On lukretia, failsh must be started with a configuration file that declares macbeth a slave.
On lukretia, the service 193.5.25.62 should be brought to the RECOVER state, so that failsh can start it as soon as it is sure that the service 193.5.25.62 is not provided by the slave (this is important to prevent duplicate IP addresses).
On macbeth, failsh must be started with a configuration file that declares macbeth a master.
On macbeth, the service 193.5.25.62 is brought to the RECOVER state to signal to the master that it could take over the service at any time.

If the master fails or the service is brought down manually on lukretia, the slave will notice an start to provide the service.
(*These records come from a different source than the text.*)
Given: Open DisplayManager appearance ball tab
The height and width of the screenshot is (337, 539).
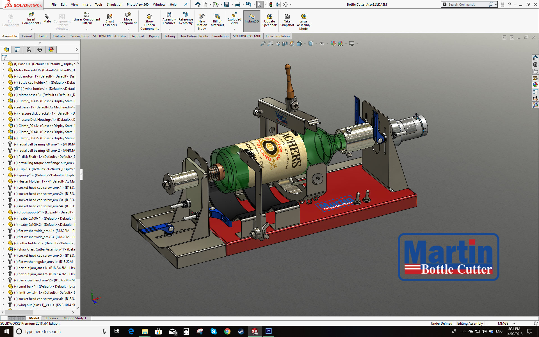Looking at the screenshot, I should pyautogui.click(x=51, y=50).
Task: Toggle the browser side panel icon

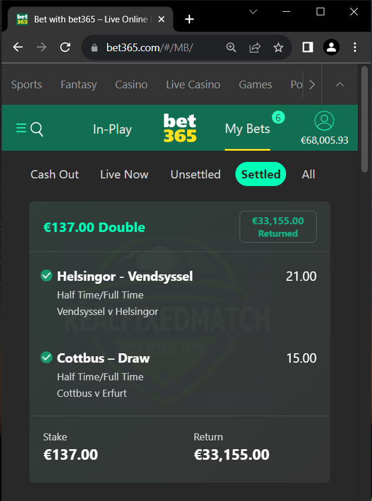Action: [307, 48]
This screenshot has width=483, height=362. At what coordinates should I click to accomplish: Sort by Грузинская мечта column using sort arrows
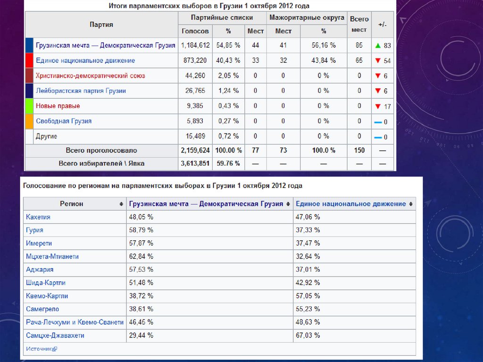tap(288, 204)
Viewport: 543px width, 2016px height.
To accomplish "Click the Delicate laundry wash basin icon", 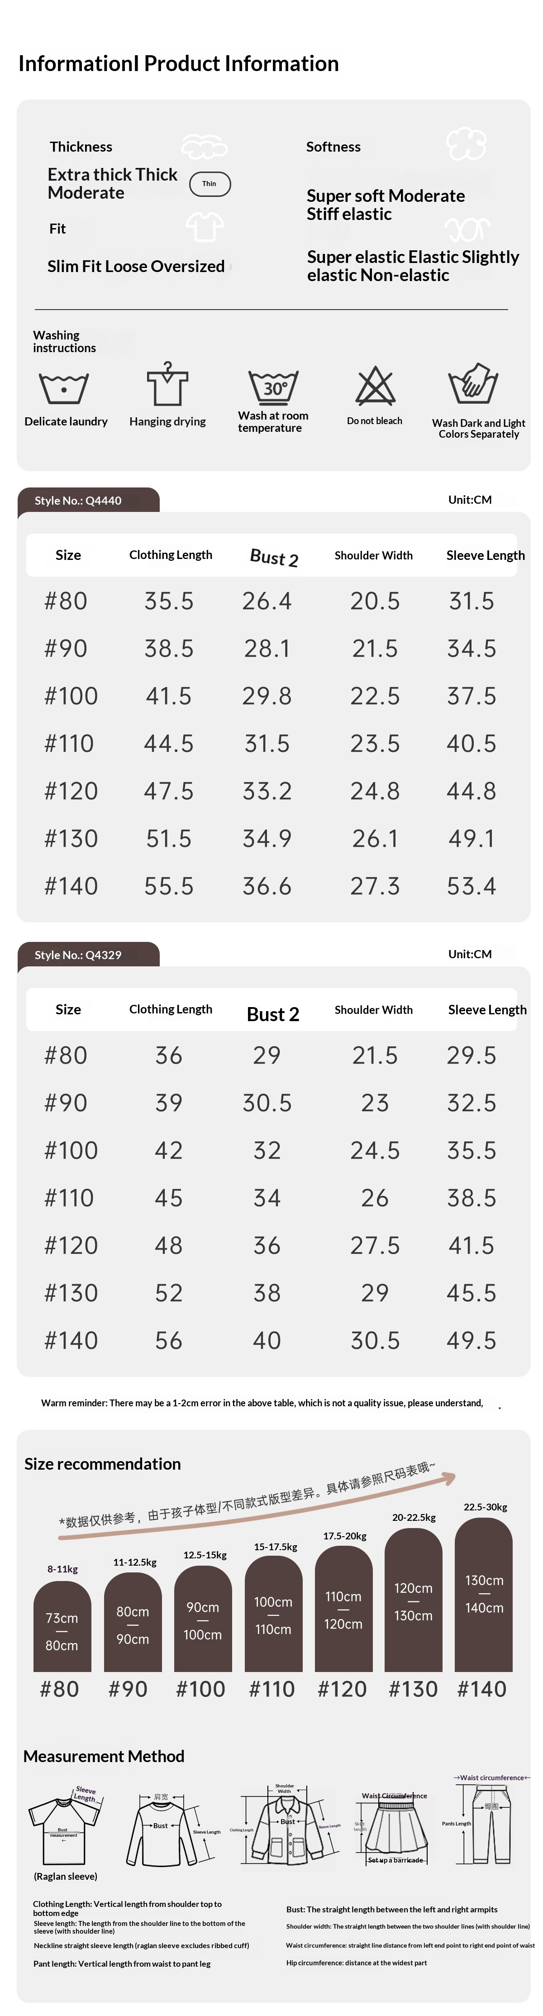I will [63, 387].
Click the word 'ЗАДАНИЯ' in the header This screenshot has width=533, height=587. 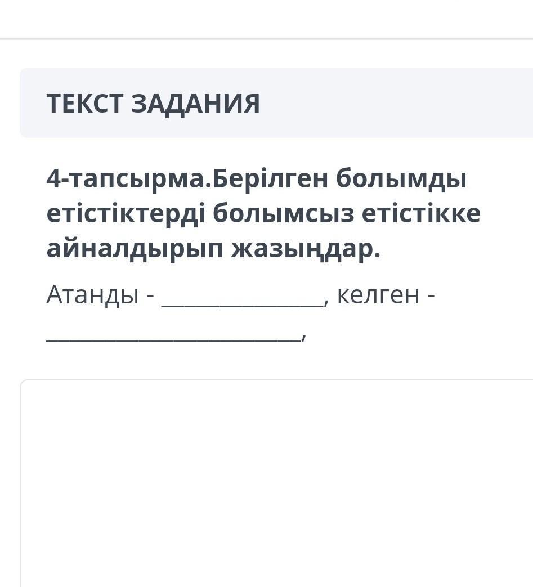tap(195, 104)
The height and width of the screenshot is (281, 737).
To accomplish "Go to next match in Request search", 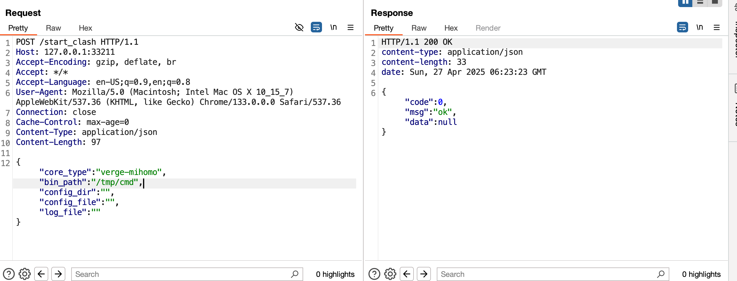I will click(x=58, y=274).
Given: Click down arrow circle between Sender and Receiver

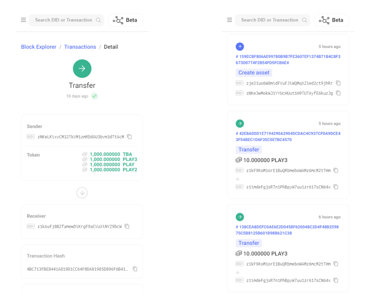Looking at the screenshot, I should 82,192.
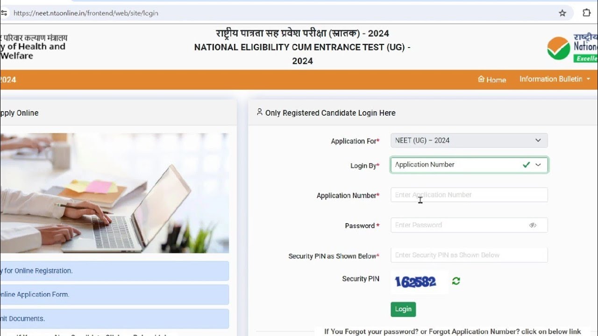This screenshot has width=598, height=336.
Task: Open the browser extensions puzzle icon
Action: [x=587, y=13]
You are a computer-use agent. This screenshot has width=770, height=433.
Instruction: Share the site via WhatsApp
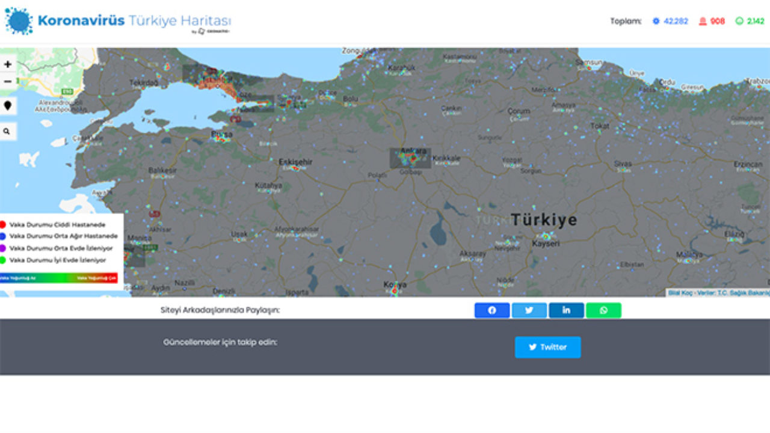(603, 310)
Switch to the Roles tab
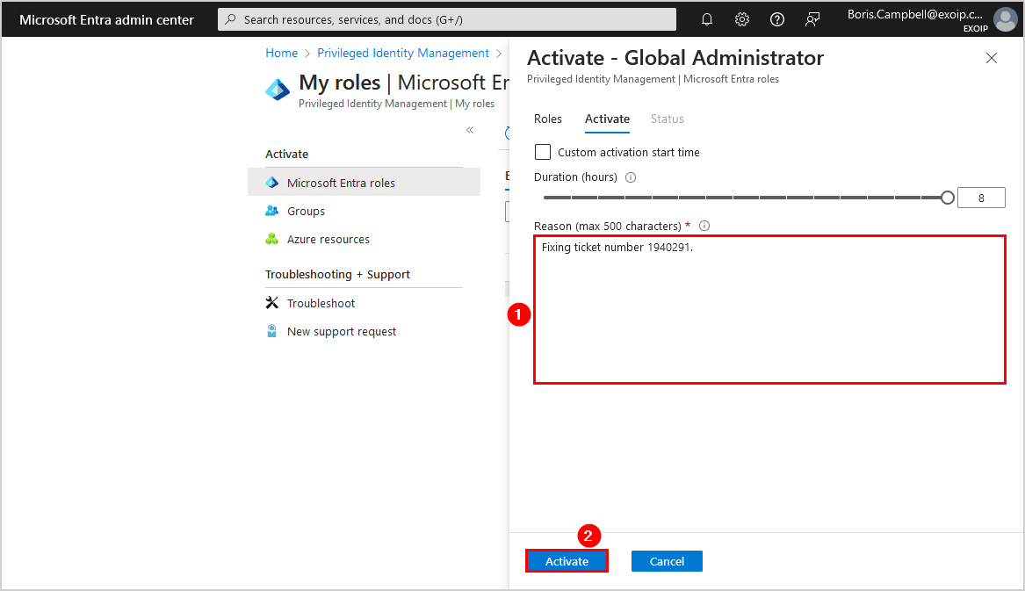The image size is (1025, 591). (x=548, y=119)
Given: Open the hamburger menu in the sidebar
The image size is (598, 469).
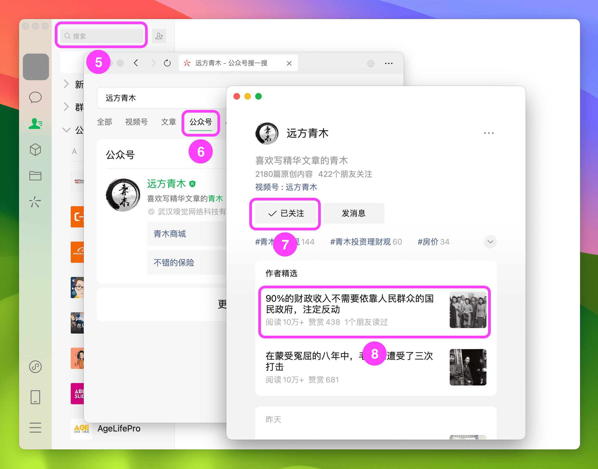Looking at the screenshot, I should pos(36,428).
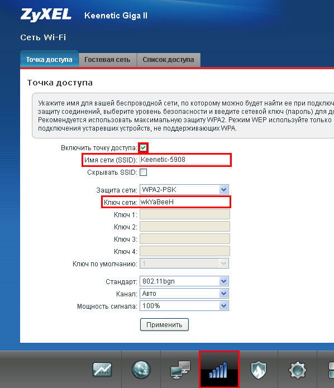The image size is (334, 388).
Task: Enable the 'Скрывать SSID' checkbox
Action: click(x=144, y=172)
If the master gets up again, the slave will see the service 193.5.25.62 in the RECOVER state on the master, stop the service and go itself to the RECOVER state. As soon as the master sees that the slave is in recover state, it will bring up the service itself.

3. Details of the configuration

The configuration consists in the following parts:

Start script for faild on both machines
Start script for the service on both machines
Start script for failsh on both machines
Configuration file for failsh on lukretia
Configuration file for failsh on macbeth

All configuration files are in the sample subdirectory of the Solaris package distribution or in the samples/ipfailover-solaris of the source distribution.

Start script for faild

The faild start script should be installed in /etc/init.d and linked to the appropriate directores /etc/rc?.d. It makes sure faild is started and all services correctly registered.

#!/bin/sh
#
# start / stop the faild daemon
#
servicenames="193.5.25.62"
port=1291

case `hostname` in
	macbeth)	other=lukretia;;
	lukretia)	other=macbeth;;
esac

case .$1 in
	.start)
		# if an old state file is around, we use this, this makes
		# it easier to start/stop a faild without loosing all
		# the state. But note that a slave will take over a service,
		# if it can no longer talk to the faild. You have to stop
		# all services that are UP
		/opt/AFMfail/sbin/faild -c communityfile -U -p ${port} \
			-r /opt/AFMfail/var/faild.pid
		for n in ${servicenames}
		do
			echo adding service ${n}
			/opt/AFMfail/bin/failc -c public -T -p ${port} \
				-s FAIL -b ${other} ${n}
		done
		;;
	.stop)
		kill `cat /opt/AFMfail/var/faild.pid`
		;;
esac

The failc call in the script makes sure all the parameters are set, including the purely informational name of tha backup system for a service.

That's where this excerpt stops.